Copy the rows below exactly as they appear, line for line.

++++++

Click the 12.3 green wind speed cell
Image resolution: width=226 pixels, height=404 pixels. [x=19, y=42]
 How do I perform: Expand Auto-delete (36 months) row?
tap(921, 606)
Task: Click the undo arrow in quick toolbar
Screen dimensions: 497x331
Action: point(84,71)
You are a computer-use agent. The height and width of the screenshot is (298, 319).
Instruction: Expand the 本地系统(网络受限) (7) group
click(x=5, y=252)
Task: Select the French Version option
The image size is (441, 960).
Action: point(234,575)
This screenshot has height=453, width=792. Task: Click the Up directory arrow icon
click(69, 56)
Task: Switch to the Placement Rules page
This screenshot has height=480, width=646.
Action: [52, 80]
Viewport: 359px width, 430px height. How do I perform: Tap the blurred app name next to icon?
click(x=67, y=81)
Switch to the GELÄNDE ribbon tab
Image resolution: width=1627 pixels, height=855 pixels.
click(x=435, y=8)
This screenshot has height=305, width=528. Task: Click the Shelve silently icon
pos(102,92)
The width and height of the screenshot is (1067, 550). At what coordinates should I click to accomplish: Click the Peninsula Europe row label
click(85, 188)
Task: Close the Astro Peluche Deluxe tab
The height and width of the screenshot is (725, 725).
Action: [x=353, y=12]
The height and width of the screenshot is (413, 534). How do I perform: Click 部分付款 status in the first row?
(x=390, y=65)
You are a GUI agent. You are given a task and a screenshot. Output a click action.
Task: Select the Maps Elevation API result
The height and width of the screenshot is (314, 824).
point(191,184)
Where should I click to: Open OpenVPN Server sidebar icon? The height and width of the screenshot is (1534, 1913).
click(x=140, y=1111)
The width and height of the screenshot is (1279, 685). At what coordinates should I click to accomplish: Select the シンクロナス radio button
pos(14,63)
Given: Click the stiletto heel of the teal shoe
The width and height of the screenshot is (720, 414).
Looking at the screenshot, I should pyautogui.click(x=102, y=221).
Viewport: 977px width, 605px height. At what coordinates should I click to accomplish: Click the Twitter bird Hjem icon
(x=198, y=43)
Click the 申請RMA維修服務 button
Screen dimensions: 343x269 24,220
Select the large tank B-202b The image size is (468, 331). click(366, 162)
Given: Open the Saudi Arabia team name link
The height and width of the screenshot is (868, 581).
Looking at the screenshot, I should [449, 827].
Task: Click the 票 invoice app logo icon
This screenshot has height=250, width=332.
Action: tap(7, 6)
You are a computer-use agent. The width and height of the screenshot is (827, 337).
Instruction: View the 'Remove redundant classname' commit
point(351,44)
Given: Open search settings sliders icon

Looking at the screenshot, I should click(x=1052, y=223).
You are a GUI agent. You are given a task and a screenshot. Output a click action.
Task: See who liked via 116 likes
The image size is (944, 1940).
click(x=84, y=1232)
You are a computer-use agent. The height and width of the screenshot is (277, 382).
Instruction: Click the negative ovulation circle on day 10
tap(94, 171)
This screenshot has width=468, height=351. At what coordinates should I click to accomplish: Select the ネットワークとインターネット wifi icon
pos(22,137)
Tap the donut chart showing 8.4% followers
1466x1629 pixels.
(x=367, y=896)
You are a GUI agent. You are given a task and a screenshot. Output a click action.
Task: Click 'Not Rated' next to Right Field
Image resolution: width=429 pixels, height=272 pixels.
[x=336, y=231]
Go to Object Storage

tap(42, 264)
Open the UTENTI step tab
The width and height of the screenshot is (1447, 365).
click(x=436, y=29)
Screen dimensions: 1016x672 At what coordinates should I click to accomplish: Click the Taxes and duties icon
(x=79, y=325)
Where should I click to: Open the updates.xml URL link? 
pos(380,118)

++++++

**In response:**
Click the 12.3 green wind speed cell
Image resolution: width=226 pixels, height=404 pixels. [x=19, y=42]
 How do I perform: Expand Auto-delete (36 months) row?
tap(921, 606)
Task: Click the undo arrow in quick toolbar
Screen dimensions: 497x331
Action: point(84,71)
You are a computer-use agent. The height and width of the screenshot is (298, 319).
Instruction: Expand the 本地系统(网络受限) (7) group
click(x=5, y=252)
Task: Select the French Version option
The image size is (441, 960).
Action: point(234,575)
This screenshot has height=453, width=792. Task: Click the Up directory arrow icon
click(69, 56)
Task: Switch to the Placement Rules page
This screenshot has height=480, width=646.
Action: [52, 80]
Viewport: 359px width, 430px height. How do I perform: Tap the blurred app name next to icon?
click(x=67, y=81)
Switch to the GELÄNDE ribbon tab
Image resolution: width=1627 pixels, height=855 pixels.
click(x=435, y=8)
This screenshot has height=305, width=528. Task: Click the Shelve silently icon
pos(102,92)
The width and height of the screenshot is (1067, 550). At what coordinates should I click to accomplish: Click the Peninsula Europe row label
click(85, 188)
Task: Close the Astro Peluche Deluxe tab
The height and width of the screenshot is (725, 725).
Action: [x=353, y=12]
The height and width of the screenshot is (413, 534). How do I perform: Click 部分付款 status in the first row?
(x=390, y=65)
You are a GUI agent. You are given a task and a screenshot. Output a click action.
Task: Select the Maps Elevation API result
The height and width of the screenshot is (314, 824).
point(191,184)
Where should I click to: Open OpenVPN Server sidebar icon? The height and width of the screenshot is (1534, 1913).
click(x=140, y=1111)
The width and height of the screenshot is (1279, 685). At what coordinates should I click to accomplish: Select the シンクロナス radio button
pos(14,63)
Given: Click the stiletto heel of the teal shoe
The width and height of the screenshot is (720, 414).
Looking at the screenshot, I should pyautogui.click(x=102, y=221).
Viewport: 977px width, 605px height. At what coordinates should I click to accomplish: Click the Twitter bird Hjem icon
(x=198, y=43)
Click the 申請RMA維修服務 button
Screen dimensions: 343x269 24,220
Select the large tank B-202b The image size is (468, 331). click(366, 162)
Given: Open the Saudi Arabia team name link
The height and width of the screenshot is (868, 581).
Looking at the screenshot, I should [449, 827].
Task: Click the 票 invoice app logo icon
This screenshot has height=250, width=332.
Action: tap(7, 6)
You are a computer-use agent. The width and height of the screenshot is (827, 337).
Instruction: View the 'Remove redundant classname' commit
point(351,44)
Given: Open search settings sliders icon

Looking at the screenshot, I should click(x=1052, y=223).
You are a GUI agent. You are given a task and a screenshot. Output a click action.
Task: See who liked via 116 likes
The image size is (944, 1940).
click(x=84, y=1232)
You are a computer-use agent. The height and width of the screenshot is (277, 382).
Instruction: Click the negative ovulation circle on day 10
tap(94, 171)
This screenshot has width=468, height=351. At what coordinates should I click to accomplish: Select the ネットワークとインターネット wifi icon
pos(22,137)
Tap the donut chart showing 8.4% followers
1466x1629 pixels.
(x=367, y=896)
You are a GUI agent. You are given a task and a screenshot. Output a click action.
Task: Click 'Not Rated' next to Right Field
Image resolution: width=429 pixels, height=272 pixels.
[x=336, y=231]
Go to Object Storage

tap(42, 264)
Open the UTENTI step tab
The width and height of the screenshot is (1447, 365).
click(x=436, y=29)
Screen dimensions: 1016x672 At what coordinates should I click to accomplish: Click the Taxes and duties icon
(x=79, y=325)
Where should I click to: Open the updates.xml URL link? 
pos(380,118)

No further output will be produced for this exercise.